<<<<

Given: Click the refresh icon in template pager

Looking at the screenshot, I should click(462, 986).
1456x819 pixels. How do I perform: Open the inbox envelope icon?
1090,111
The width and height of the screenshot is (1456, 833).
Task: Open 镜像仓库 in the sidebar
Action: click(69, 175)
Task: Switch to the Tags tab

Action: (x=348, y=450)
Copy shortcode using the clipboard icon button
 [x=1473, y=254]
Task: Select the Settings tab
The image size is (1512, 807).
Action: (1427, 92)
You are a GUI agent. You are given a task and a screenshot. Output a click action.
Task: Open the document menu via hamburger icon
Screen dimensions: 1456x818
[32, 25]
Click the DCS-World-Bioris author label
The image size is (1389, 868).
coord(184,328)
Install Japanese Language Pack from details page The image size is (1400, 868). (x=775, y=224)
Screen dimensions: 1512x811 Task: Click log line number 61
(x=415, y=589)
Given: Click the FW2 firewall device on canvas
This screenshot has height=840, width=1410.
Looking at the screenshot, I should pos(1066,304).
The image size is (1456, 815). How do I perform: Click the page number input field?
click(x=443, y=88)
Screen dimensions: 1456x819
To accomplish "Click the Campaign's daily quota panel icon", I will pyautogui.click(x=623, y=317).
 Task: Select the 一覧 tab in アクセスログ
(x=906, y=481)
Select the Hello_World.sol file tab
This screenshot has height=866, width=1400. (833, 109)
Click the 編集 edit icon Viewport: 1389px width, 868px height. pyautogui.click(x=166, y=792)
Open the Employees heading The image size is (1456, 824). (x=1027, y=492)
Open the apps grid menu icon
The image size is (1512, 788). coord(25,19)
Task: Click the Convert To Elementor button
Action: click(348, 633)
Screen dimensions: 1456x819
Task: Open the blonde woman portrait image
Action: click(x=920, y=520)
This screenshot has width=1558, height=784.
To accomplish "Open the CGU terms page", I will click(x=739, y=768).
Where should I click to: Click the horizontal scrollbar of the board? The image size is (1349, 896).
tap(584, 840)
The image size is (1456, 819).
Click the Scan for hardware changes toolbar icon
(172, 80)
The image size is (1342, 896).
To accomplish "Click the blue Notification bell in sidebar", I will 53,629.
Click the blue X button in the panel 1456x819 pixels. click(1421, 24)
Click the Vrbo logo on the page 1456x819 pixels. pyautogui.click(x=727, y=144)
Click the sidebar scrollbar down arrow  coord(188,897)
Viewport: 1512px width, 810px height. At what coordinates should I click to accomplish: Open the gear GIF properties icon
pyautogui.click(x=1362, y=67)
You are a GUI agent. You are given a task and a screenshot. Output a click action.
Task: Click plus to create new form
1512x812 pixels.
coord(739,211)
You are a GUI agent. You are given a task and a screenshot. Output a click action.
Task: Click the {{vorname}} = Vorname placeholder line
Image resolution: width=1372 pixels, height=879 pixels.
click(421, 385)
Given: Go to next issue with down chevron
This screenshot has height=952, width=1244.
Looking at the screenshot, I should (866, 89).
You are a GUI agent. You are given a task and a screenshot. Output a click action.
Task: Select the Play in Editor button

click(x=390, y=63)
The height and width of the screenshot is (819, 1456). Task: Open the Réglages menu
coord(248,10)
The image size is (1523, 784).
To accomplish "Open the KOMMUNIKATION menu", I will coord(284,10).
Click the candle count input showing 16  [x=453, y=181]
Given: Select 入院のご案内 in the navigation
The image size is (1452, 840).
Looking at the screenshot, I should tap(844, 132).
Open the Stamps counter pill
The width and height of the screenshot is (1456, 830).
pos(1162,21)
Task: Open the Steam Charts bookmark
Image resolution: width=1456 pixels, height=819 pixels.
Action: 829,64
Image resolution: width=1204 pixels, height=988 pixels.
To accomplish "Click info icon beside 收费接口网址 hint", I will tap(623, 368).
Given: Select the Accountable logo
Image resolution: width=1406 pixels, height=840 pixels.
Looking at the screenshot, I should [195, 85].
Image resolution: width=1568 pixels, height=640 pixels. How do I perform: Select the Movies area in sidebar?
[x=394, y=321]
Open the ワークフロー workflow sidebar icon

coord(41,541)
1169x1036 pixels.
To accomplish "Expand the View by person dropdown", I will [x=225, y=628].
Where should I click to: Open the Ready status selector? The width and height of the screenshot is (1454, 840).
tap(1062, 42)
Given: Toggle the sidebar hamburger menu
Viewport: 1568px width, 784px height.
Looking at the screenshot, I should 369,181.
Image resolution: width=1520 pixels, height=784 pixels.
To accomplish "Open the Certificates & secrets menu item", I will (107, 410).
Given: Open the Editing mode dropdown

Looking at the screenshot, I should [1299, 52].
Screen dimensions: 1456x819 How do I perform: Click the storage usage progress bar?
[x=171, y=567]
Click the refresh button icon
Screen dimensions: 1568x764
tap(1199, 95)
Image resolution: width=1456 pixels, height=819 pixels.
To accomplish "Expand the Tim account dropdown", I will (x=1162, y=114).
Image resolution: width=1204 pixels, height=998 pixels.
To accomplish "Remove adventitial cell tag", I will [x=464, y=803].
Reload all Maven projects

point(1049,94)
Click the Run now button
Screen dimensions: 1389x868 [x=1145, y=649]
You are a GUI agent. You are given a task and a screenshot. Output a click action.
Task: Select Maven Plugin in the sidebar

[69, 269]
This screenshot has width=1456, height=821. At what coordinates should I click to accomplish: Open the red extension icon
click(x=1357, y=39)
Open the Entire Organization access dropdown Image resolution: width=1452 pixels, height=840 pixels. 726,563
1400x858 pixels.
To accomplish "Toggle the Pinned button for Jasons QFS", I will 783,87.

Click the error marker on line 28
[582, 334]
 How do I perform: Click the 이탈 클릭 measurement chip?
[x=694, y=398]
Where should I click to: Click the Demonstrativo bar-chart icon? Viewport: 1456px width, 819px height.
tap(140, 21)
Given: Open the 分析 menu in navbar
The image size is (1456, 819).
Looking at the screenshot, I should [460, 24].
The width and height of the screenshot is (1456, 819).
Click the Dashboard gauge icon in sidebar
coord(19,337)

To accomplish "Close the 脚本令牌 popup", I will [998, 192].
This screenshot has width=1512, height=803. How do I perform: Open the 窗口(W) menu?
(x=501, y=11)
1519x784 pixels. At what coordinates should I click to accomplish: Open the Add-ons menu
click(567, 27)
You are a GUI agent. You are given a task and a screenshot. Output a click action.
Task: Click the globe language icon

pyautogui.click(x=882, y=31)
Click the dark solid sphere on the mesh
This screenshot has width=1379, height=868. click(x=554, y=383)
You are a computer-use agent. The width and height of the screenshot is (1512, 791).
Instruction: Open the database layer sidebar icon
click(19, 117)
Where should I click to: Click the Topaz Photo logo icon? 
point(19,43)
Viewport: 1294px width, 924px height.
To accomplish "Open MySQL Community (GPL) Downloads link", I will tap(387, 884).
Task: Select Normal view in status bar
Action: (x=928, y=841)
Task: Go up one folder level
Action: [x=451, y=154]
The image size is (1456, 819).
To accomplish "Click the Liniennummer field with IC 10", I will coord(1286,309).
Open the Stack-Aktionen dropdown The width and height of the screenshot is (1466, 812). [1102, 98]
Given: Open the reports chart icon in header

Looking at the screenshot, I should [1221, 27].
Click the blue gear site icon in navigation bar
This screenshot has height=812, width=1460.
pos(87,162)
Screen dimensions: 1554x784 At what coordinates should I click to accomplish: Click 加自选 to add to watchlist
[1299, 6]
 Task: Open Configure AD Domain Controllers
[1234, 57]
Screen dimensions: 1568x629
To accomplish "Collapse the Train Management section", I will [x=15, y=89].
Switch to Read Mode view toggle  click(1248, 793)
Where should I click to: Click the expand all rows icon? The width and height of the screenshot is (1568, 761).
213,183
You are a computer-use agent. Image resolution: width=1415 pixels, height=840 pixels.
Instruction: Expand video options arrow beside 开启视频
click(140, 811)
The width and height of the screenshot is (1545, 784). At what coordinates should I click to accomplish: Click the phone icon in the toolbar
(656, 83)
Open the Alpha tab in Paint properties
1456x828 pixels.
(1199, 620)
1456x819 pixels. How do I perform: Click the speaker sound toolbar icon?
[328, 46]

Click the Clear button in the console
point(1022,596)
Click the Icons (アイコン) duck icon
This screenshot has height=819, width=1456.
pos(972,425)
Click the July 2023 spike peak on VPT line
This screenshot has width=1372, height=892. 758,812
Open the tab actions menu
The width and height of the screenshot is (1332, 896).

>>>>

Take from the material every line that holds "panel".

Solution for this exercise:
To accomplish "Click the Campaign's daily quota panel icon", I will pyautogui.click(x=623, y=317).
Click the blue X button in the panel 1456x819 pixels. click(1421, 24)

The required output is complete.